*** Entries provided ***
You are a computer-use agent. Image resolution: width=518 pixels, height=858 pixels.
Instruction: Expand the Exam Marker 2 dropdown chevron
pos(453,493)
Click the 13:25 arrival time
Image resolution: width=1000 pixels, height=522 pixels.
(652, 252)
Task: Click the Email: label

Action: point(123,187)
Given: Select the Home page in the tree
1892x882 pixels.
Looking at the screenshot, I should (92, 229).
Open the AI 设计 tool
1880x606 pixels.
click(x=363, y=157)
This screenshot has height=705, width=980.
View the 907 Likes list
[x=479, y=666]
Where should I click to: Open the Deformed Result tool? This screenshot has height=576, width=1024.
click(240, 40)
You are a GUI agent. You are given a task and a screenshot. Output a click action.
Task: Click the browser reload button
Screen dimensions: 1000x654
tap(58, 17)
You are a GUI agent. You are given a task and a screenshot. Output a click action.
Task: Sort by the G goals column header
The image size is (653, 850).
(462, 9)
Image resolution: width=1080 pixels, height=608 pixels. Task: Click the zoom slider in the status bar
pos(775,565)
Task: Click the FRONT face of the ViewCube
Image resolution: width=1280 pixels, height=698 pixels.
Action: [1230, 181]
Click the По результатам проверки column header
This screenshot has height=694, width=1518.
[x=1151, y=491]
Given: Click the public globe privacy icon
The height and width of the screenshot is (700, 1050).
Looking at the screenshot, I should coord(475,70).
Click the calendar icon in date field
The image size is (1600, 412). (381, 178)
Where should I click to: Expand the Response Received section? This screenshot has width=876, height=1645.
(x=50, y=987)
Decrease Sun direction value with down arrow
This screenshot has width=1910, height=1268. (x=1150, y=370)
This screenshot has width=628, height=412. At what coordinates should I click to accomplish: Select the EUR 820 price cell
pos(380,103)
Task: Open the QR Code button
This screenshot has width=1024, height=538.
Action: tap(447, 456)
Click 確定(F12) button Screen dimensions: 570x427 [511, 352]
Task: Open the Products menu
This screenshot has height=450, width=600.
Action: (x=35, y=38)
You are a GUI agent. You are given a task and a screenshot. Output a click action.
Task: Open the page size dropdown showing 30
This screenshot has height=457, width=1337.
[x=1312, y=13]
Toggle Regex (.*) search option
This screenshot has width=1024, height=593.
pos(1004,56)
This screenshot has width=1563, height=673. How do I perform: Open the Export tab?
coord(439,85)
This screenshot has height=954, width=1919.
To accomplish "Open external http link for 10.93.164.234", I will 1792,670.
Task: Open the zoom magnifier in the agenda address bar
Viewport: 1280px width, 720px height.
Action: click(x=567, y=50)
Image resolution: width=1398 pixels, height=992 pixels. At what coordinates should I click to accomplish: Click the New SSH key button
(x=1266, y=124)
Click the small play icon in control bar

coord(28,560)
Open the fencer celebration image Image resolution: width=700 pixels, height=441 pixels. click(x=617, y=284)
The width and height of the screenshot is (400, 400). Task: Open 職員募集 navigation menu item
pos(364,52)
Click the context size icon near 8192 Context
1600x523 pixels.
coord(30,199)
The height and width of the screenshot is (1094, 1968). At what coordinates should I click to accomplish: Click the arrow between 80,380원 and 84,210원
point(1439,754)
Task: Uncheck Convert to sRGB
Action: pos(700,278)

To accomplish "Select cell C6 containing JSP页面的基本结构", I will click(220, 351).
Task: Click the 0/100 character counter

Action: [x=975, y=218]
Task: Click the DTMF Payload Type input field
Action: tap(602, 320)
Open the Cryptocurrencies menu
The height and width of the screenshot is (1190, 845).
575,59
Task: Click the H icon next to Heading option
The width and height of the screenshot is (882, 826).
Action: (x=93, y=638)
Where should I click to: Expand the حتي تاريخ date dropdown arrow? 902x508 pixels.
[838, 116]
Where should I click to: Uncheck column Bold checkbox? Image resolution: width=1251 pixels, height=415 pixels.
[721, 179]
*** End of Entries provided ***
What is needed
In full and without error, transcribe each of the entries.

Solution to the problem
You are a computer-use agent. Image resolution: width=518 pixels, height=858 pixels.
Instruction: Expand the Exam Marker 2 dropdown chevron
pos(453,493)
Click the 13:25 arrival time
Image resolution: width=1000 pixels, height=522 pixels.
(652, 252)
Task: Click the Email: label

Action: point(123,187)
Given: Select the Home page in the tree
1892x882 pixels.
Looking at the screenshot, I should (92, 229).
Open the AI 设计 tool
1880x606 pixels.
click(x=363, y=157)
This screenshot has height=705, width=980.
View the 907 Likes list
[x=479, y=666]
Where should I click to: Open the Deformed Result tool? This screenshot has height=576, width=1024.
click(240, 40)
You are a GUI agent. You are given a task and a screenshot. Output a click action.
Task: Click the browser reload button
Screen dimensions: 1000x654
tap(58, 17)
You are a GUI agent. You are given a task and a screenshot. Output a click action.
Task: Sort by the G goals column header
The image size is (653, 850).
(462, 9)
Image resolution: width=1080 pixels, height=608 pixels. Task: Click the zoom slider in the status bar
pos(775,565)
Task: Click the FRONT face of the ViewCube
Image resolution: width=1280 pixels, height=698 pixels.
Action: [1230, 181]
Click the По результатам проверки column header
This screenshot has height=694, width=1518.
[x=1151, y=491]
Given: Click the public globe privacy icon
The height and width of the screenshot is (700, 1050).
Looking at the screenshot, I should coord(475,70).
Click the calendar icon in date field
The image size is (1600, 412). (381, 178)
Where should I click to: Expand the Response Received section? This screenshot has width=876, height=1645.
(x=50, y=987)
Decrease Sun direction value with down arrow
This screenshot has width=1910, height=1268. (x=1150, y=370)
This screenshot has width=628, height=412. At what coordinates should I click to accomplish: Select the EUR 820 price cell
pos(380,103)
Task: Open the QR Code button
This screenshot has width=1024, height=538.
Action: tap(447, 456)
Click 確定(F12) button Screen dimensions: 570x427 [511, 352]
Task: Open the Products menu
This screenshot has height=450, width=600.
Action: (x=35, y=38)
You are a GUI agent. You are given a task and a screenshot. Output a click action.
Task: Open the page size dropdown showing 30
This screenshot has height=457, width=1337.
[x=1312, y=13]
Toggle Regex (.*) search option
This screenshot has width=1024, height=593.
pos(1004,56)
This screenshot has width=1563, height=673. How do I perform: Open the Export tab?
coord(439,85)
This screenshot has height=954, width=1919.
To accomplish "Open external http link for 10.93.164.234", I will 1792,670.
Task: Open the zoom magnifier in the agenda address bar
Viewport: 1280px width, 720px height.
Action: click(x=567, y=50)
Image resolution: width=1398 pixels, height=992 pixels. At what coordinates should I click to accomplish: Click the New SSH key button
(x=1266, y=124)
Click the small play icon in control bar

coord(28,560)
Open the fencer celebration image Image resolution: width=700 pixels, height=441 pixels. click(x=617, y=284)
The width and height of the screenshot is (400, 400). Task: Open 職員募集 navigation menu item
pos(364,52)
Click the context size icon near 8192 Context
1600x523 pixels.
coord(30,199)
The height and width of the screenshot is (1094, 1968). At what coordinates should I click to accomplish: Click the arrow between 80,380원 and 84,210원
point(1439,754)
Task: Uncheck Convert to sRGB
Action: pos(700,278)

To accomplish "Select cell C6 containing JSP页面的基本结构", I will click(220, 351).
Task: Click the 0/100 character counter

Action: [x=975, y=218]
Task: Click the DTMF Payload Type input field
Action: tap(602, 320)
Open the Cryptocurrencies menu
The height and width of the screenshot is (1190, 845).
575,59
Task: Click the H icon next to Heading option
The width and height of the screenshot is (882, 826).
Action: (x=93, y=638)
Where should I click to: Expand the حتي تاريخ date dropdown arrow? 902x508 pixels.
[838, 116]
Where should I click to: Uncheck column Bold checkbox? Image resolution: width=1251 pixels, height=415 pixels.
[721, 179]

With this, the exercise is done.